The rec league is in many ways like a bloodsoaked Darwinian social experiment.

Due to the impossible task of evaluating new, unfamiliar teams, league organizers have no choice but to handle the insertion of these teams as a realtime assessment. Consequently, newcomers are usually placed in a skill division that is no more than a best guess. Imagine if you had never seen a wolf before, and upon adopting one, opted to keep it in a pen with your goats. They’re roughly the same size, hairy, with four legs. A reasoned but wholly uninformed guess just slaughtered all your goats. And just when you figure out where the wolf ought to be kept, a lion shows up looking for a home.

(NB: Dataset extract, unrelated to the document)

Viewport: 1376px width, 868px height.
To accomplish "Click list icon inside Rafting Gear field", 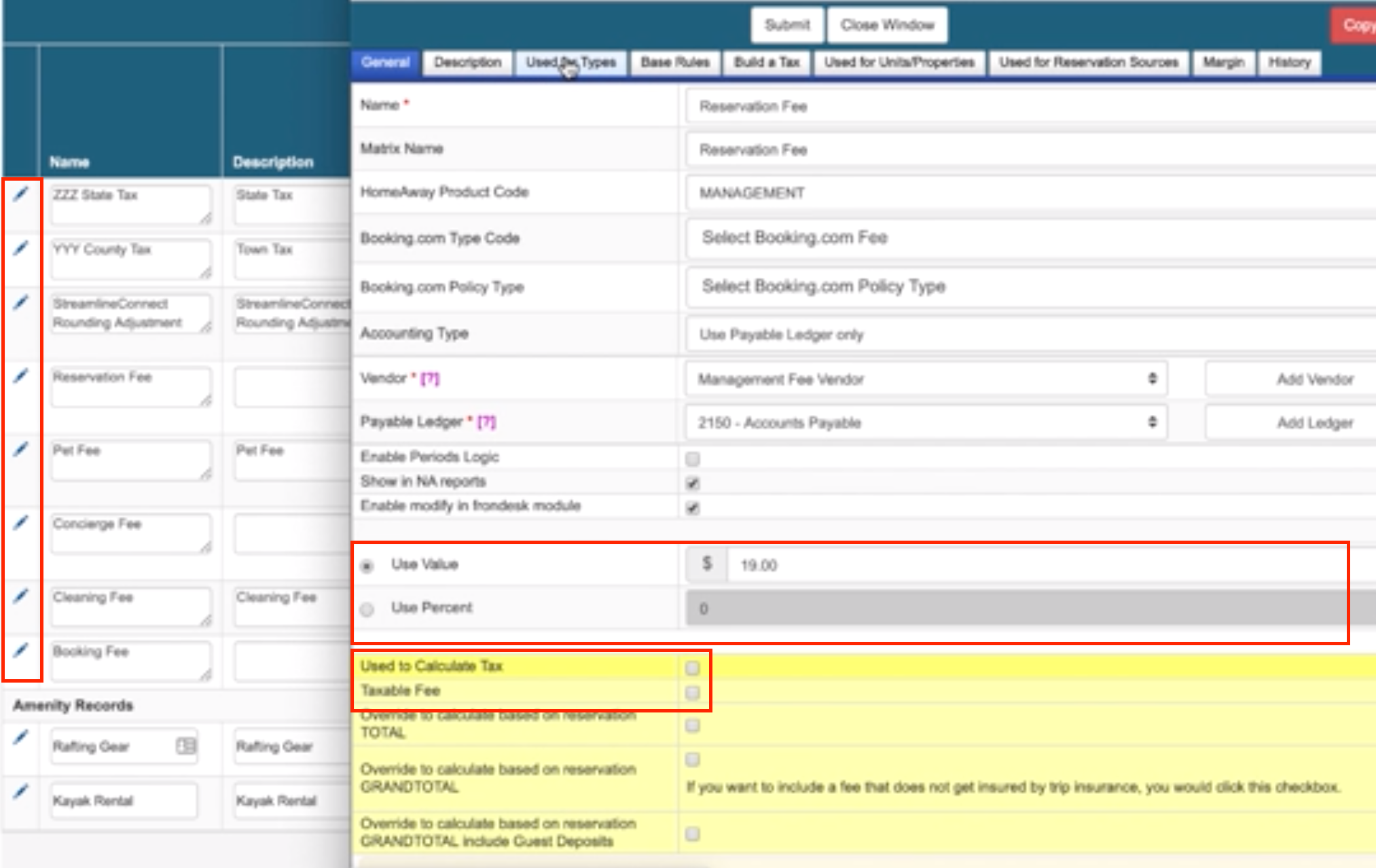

Add to this the spotty reliability of recreational players, and you occasionally have games so severely lopsided it’s hard to watch. In fact, teams that are too often the goat usually go extinct altogether. Natural selection is a brutal judge.

I have personally suffered through a savage attack (losing by 10) and have had the sadistic pleasure of winning by 20. As good as you think you are, there is a team somewhere in your past or future that will tear out your guts like a National Geographic documentary. The good news is, sooner or later, we all get to be the goatslayer.

[Anecdotally, I just realized I once played for a team whose mascot was a goat. And we lost a lot.]

—–

There is a tiny nation in the world of soccer of which many of us are citizens: The Recreation League. Far from Old Trafford, papparazzi, and highlight reels, you’ll find me playing co-ed, open age group, in a middle tier division, in Columbus, Ohio. In the grand soccer scheme, my team hardly exists. There is no cup for us. We have no fans, no salary, no recognition, and no respect outside our microcosm. But what is inside the microcosm is what Rec Rules is about—a regular look inside the American recreation league culture.